BWW Reviews: THE LARAMIE PROJECT: TEN YEARS LATER Makes its L.A. Premiere a Memorable Theatrical Experience
On October 6, 1998, a gay University of Wyoming student, Matthew Shepard, left the Fireside Bar with Aaron McKinney and Russell Henderson. The following day he was discovered at The Edge of town where he was tied to a fence, brutally beaten and close to death. By the following day, Matthew's attack and the town of Laramie had become he focus of an international news story. Six days later, Matthew Shepard died.
In February 2000, Moisés Kaufman and his Tectonic Theater Project premiered The Laramie Project in Denver The play draws on hundreds of interviews conducted by the theatre company with inhabitants of the town, company members' own journal entries, and published news reports. It is divided into three acts, and eight actors portray more than sixty characters in a series of short scenes
In 2008, with the tenth anniversary of Matthew Shepard's murder approaching, Moisés Kaufman started thinking about legacy, transformation and about what had come out of Matthew's murder. How had Laramie ultimately been affected by the crime and the media frenzy that followed? Several members of the Tectonic Project returned to Laramie to ask many of their original interviewees how the town had changed, and also interviewed people they hadn't talked to the first time, including the perpetrators of the murder as well as Matthew's mother, Judy Shepard. THE LARAMIE PROJECT: TEN YEARS LATER is the result of those interviews.
On October 6, 2013, the 15th anniversary Shepard's brutal attack, I attended the Los Angeles premiere of THE LARAMIE PROJECT: TEN YEARS LATER at the L.A. Gay & Lesbian Center's Davidson/Valenti Theatre as a way of honoring the memory of a young man whose legacy has led to legislation for equal rights, Gay Pride parades, as well as open communication and freedom of expression, but there is still a long way to go.
Written by Moisés Kaufman, Leigh Fondakowski, Greg Pierotti, Andy Paris and Stephen Belber, and directed with keen insight by Ken Sawyer, the production will run through November 16 with performances on Friday and Saturday at 8pm and Sunday at 7pm. General admission is $25 on Friday and Saturday, and $20 on Sunday. Tickets are available online at www.lagaycenter.org/theatre, or by calling (323) 860-7300. Shaunessy Quinn is the assistant director and stage manager, and Jon Imparato, artistic director of the Lily Tomlin/Jane Wagner Cultural Arts Center, is producer.
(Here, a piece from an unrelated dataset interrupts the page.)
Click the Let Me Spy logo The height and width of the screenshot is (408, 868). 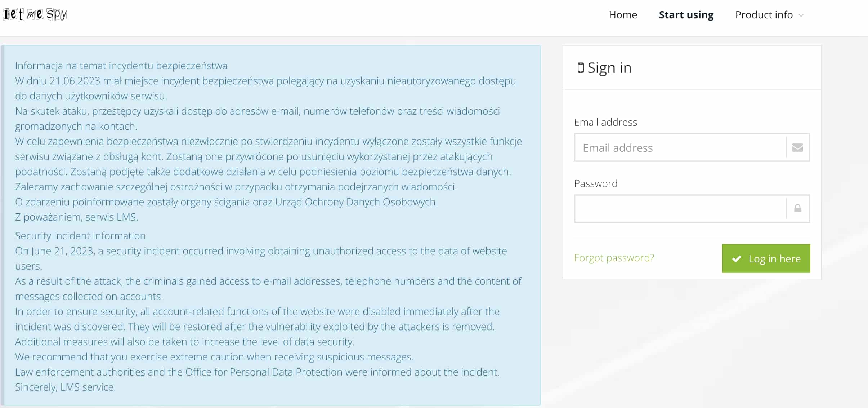(x=35, y=14)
The cast features (in alphabetical order) Paul Haitkin, Michael Hanson, Elizabeth Herron, Carl J. Johnson, Che Landon, Ed F. Martin, Ann Noble, Dylan Seaton, Christine Sloane, and Paul Witten, with Johanna Chase on guitar singing/playing the moving "Morning Comes."
THE LARAMIE PROJECT: TEN YEARS LATER is a play meant to be experienced, not just seen. And you will be fully immersed from the moment you walk inside this intimate theater-in-the-round staging with set design by Robert Selander and lighting design by Luke Moyer. With the silhouettes of the audience seated across the room against the background of rolling hills, sky and prairie on the theater walls, about 50 seats (some of which are taken by members of the cast), and the stage no more than 10 feet away, you will feel as if you are right there in Laramie, literally pulled into the lives of every person represented onstage.
Most of the actors play several well-defined roles, most often with the addition of a single piece of clothing, from the members of the Tectonic Theater Project conducting the interviews to the many residents of Laramie, some of whom were first introduced in the original play. But now it seems the town is split on whether the attack was simply a case of robbery gone terribly wrong or a hate crime from the very beginning of Shepard accepting a ride from the men. We also get a look inside the Wyoming legislature as the definition of marriage is brought up for a vote. And some of the residents comment that there is a feeling in the air around Laramie in September-October that brings memories of the crime back, even when they really don't want to remember it at all.